Koch sounded out another former Somerset West clubmate Marais Erasmus – a member of the ICC umpire panel – about how he might continue his cricket involvement after moving and was put in touch with Queensland's representative on the elite panel, Bruce Oxenford (who returns to CA's national list next summer after retiring from international duties).

However, after meeting with local officials and being assigned his first umpiring duty in Brisbane's northern suburbs, Koch admits he wasn't quite prepared for the experience that awaited.

"It was a sixth grade game, between two teams I'd never met before on a suburban park," he recalls with a laugh.

"I'd gone from Minor Counties to umpiring sixth grade on Marchant Park and turned up with my uniform as you do in the UK to find there was no changerooms, there was nothing.

"The other umpire picked the stumps out of the boot of his car … it was just nothing I was used to.

"It was a real culture shock."

Koch patiently made his way through the ranks and won the Mel Johnson Medal for Queensland's most promising umpire, then progressed to Futures League and WNCL (2014-15), Rebel WBBL and Cricket Australia Supplementary Panel (2016-17) as well as umpiring in the Governor-General women's match against South Africa.

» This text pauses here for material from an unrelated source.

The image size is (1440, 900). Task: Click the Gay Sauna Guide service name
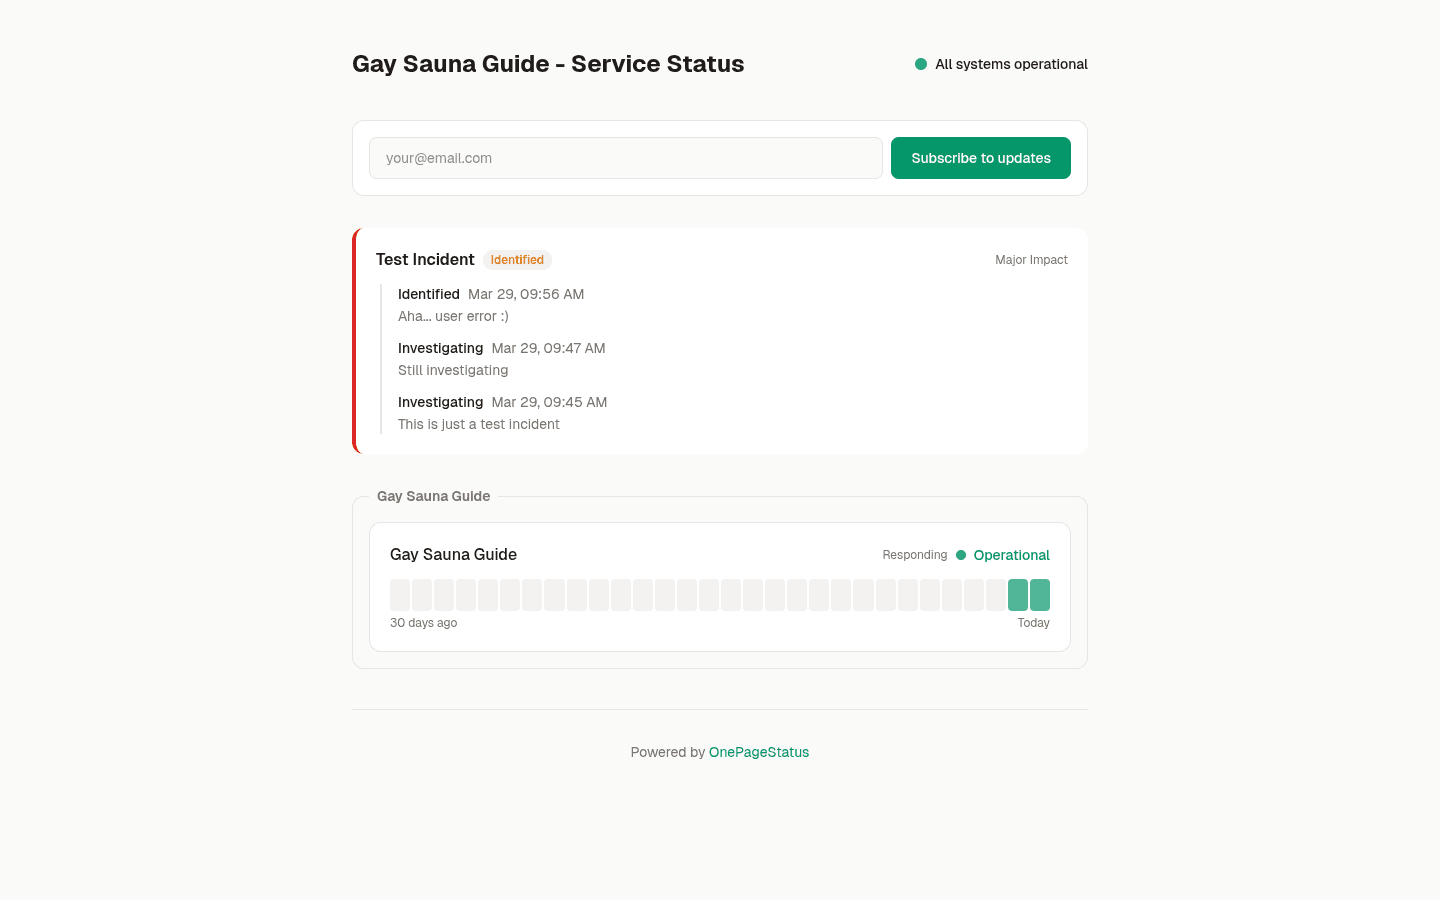(x=453, y=555)
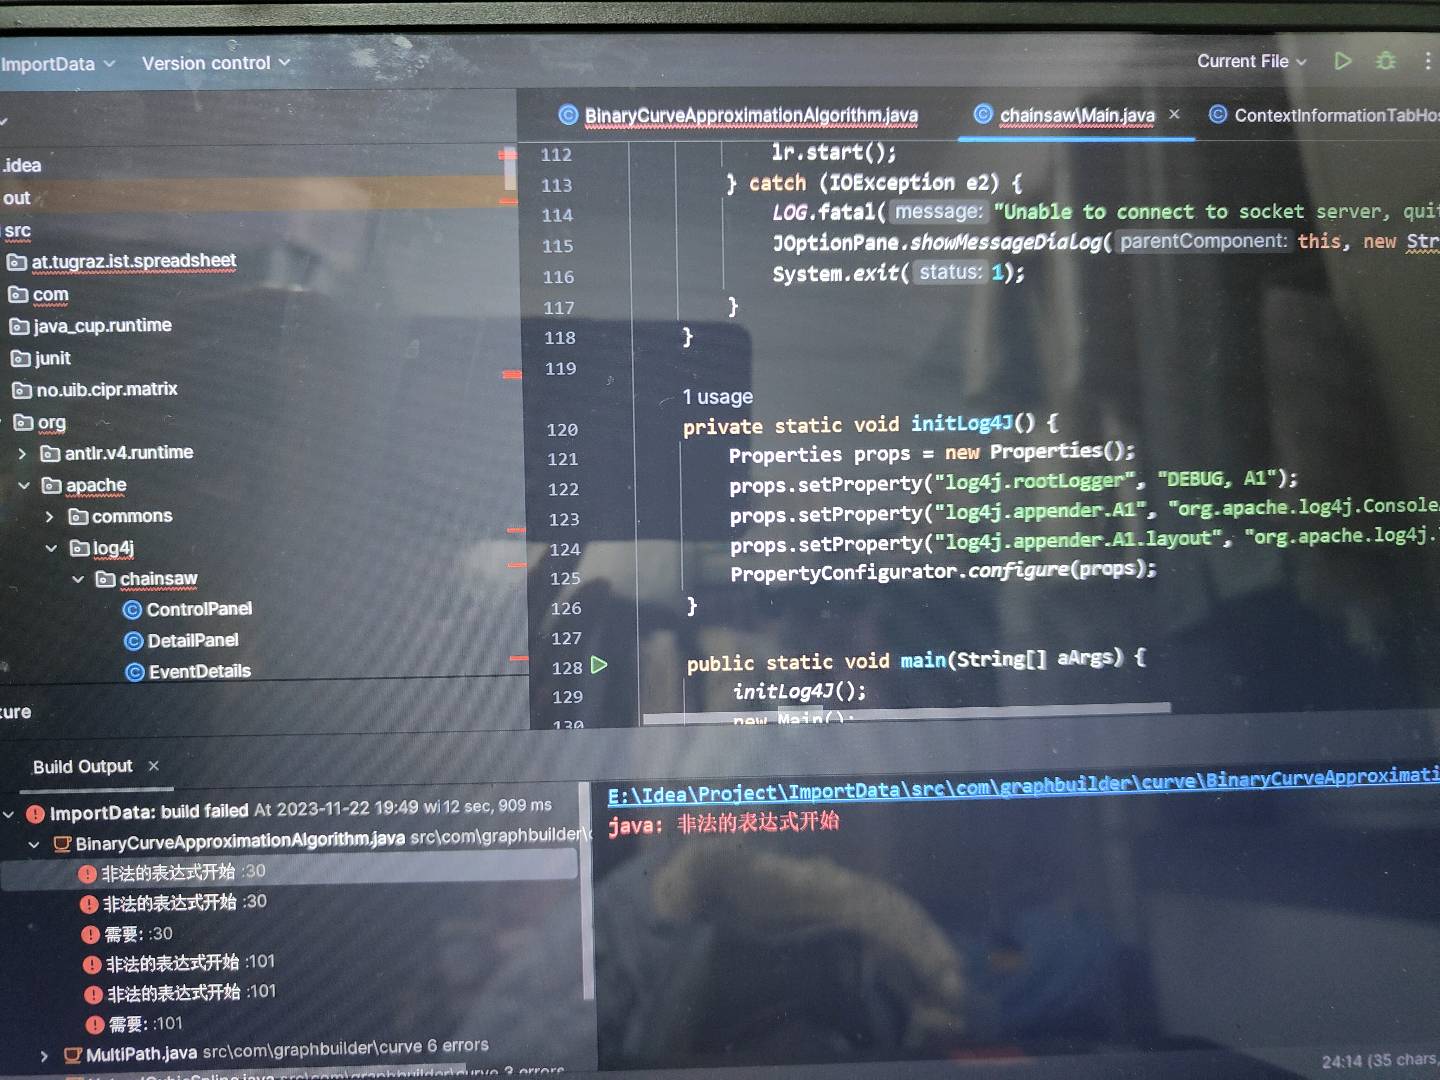Select the at.tugraz.ist.spreadsheet package

(133, 261)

The following summer he made his List-A debut followed by his maiden first-class appearance in the 2017-18 Sheffield Shield match between Victoria and Tasmania at the MCG, with a KFC BBL game at a packed and partisan WACA Ground also among his umpiring career highlights to date.

But the moment for which he's best known came at the WACA last March, when in a Marsh One Day Cup game he looked to have adjudged WA's Sam Whiteman caught behind thereby giving South Australia's Peter Hatzoglou his maiden wicket, only to change his mind and immediately reverse his own decision.

"It's the first time it's happened to me and I wouldn't make a habit of it, let's put it that way," Koch said.

"It was just a case of getting three-quarters of the way through making my decision because there was a noise, then all of a sudden realising the noise hadn't married up with the bat.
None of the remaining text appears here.